What do you think about StroageEngine instead of using this API

pub trait StorageEngine: PartialEq {
    fn new(data: Box<[u8]>, key: &str, root: PathBuf) -> std::io::Result<Self>
    where
        Self: Sized;

    fn from_checkpoint(filepath: &Path, root: PathBuf) -> std::io::Result<Self>
    where
        Self: Sized;
    fn update(&mut self, new_data: Box<[u8]>) -> std::io::Result<()>;
    fn delete_checkpoint(&self) -> std::io::Result<()>;
    fn data(&self) -> Arc<[u8]>;
    fn key(&self) -> String;
}

would use this

pub trait StorageEngine: PartialEq {
    // Restore if exists
    fn new(root: PathBuf) -> std::io::Result<Self>
    where
        Self: Sized;

    fn put(&mut self, key: &str, data: Box<[u8]>) -> std::io::Result<()>;    
    fn delete(&self, key: &str) -> std::io::Result<()>;
    fn data(&self, key: &str) -> Arc<[u8]>;
    fn key_to_nkv_notation(&self, key: &str) -> String; // not sure how to name this right
}

Meaning that StorageEngine actually oversees the whole collection of entries rather than we create an object of StorageEngine for each entry. So on a high level I'm saying this thing handles all my entries and it takes care of part of nkv API

Edit: I think this looks much cleaner from developer perspective

deitch · 2024-10-15T18:00:21Z

Why is checkpoint outside of storage engine?

More fundamentally, I am not convinced you need checkpoint at all at this stage. It is an advanced feature. Having the ability to get/put/delete/subscribe/unsubscribe is plenty for now.

Assuming you do need it, it is entirely within the storage engine, and should not leak out the abstraction for storage. For example:

    fn from_checkpoint(filepath: &Path, root: PathBuf) -> std::io::Result<Self>

Says where on the filesystem it is stored? Who says it is stored locally, and not in some remote database server?

Adding checkpoints also gives you a whole slew of additional APIs you need to add. What defines a checkpoint? How many can I have? Are they timestamped? How do I list them? How do I choose them?

It opens up a can of worms. I think it is enough to have the basic functionality.

uncleDecart · 2024-10-15T18:49:38Z

Says where on the filesystem it is stored? Who says it is stored locally, and not in some remote database server?

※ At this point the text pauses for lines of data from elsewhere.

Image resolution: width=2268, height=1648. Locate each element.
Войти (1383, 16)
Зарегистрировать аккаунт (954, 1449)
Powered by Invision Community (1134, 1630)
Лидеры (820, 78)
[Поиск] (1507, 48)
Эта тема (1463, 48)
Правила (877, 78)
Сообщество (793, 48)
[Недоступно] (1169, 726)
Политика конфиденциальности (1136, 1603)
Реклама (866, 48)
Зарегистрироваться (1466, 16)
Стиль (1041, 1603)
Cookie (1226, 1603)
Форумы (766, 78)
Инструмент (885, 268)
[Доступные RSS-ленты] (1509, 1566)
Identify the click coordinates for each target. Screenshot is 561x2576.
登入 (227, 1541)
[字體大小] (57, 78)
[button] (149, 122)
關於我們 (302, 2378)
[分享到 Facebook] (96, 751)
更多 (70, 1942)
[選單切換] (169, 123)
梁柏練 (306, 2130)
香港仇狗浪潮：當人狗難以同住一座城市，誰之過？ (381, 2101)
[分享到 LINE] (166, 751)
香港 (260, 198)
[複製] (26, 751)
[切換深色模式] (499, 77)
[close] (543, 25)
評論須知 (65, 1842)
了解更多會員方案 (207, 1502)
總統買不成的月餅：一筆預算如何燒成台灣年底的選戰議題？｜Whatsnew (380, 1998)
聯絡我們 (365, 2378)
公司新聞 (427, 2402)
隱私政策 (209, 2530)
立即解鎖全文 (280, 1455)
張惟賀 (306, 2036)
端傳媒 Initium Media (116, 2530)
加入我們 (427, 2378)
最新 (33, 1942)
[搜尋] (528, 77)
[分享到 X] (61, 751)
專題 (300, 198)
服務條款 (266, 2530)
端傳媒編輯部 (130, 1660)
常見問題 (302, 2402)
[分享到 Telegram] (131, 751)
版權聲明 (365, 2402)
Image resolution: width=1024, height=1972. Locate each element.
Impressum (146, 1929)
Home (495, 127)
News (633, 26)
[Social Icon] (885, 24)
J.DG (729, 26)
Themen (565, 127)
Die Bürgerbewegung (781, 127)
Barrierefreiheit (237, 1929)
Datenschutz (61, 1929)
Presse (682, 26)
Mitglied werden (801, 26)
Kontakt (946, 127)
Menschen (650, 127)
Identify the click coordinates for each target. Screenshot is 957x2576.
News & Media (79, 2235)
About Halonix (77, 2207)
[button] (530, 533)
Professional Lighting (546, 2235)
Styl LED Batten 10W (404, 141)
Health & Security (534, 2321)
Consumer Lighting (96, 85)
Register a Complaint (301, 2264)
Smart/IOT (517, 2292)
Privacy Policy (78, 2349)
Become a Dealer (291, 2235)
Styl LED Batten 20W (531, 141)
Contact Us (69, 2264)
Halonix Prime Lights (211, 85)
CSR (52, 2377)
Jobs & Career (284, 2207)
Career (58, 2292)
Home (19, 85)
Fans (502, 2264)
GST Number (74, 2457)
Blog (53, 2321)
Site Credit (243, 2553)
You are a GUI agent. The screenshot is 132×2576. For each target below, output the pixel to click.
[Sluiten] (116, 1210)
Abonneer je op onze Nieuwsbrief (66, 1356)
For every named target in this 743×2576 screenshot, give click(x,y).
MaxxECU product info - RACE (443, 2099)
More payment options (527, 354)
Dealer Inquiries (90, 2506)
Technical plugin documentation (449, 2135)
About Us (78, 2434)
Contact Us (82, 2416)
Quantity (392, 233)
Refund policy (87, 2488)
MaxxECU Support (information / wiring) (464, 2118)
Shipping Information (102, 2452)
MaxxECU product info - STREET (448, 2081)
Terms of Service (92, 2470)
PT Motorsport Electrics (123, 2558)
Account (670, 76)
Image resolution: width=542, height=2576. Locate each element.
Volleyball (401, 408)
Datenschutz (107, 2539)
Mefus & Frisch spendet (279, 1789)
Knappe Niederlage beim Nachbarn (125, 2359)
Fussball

Ideally it should be some form of URI to support it. By checkpoint I mean that we assume that StorageEngine might have a persistent storage let's say, meaning whenever we reboot system, it's state should be there. So using this interfaces

pub trait StorageEngine: PartialEq {
    // Restore if exists
    fn new(root: PathBuf) -> std::io::Result<Self>
    where
        Self: Sized;

    fn put(&mut self, key: &str, data: Box<[u8]>) -> std::io::Result<()>;    
    fn delete(&self, key: &str) -> std::io::Result<()>;
    fn data(&self, key: &str) -> Arc<[u8]>;
    fn key_to_nkv_notation(&self, key: &str) -> String; // not sure how to name this right
}

actually abstracts it to the point we want it. Meaning persistence is hidden behind new, they only thing is to switch PathBuf to URI or a String, so that we don't assume that it's somewhere on a file system

We do want to be able to restore from a checkpoint because if we are to integrate this to EVE, would be really great if we are backward compatible (because there're some scripts depending on it) of course, we can write some kind of patches, but that implementation won't cost us anything

deitch · 2024-10-16T09:48:35Z

We do want to be able to restore from a checkpoint because if we are to integrate this to EVE, would be really great if we are backward compatible (because there're some scripts depending on it) of course, we can write some kind of patches, but that implementation won't cost us anything

You are saying that it isn't just a future thing, but EVE uses checkpoints right now, so nkv would need checkpoints to be able to be used in EVE? Do you mind explaining how and where it is used?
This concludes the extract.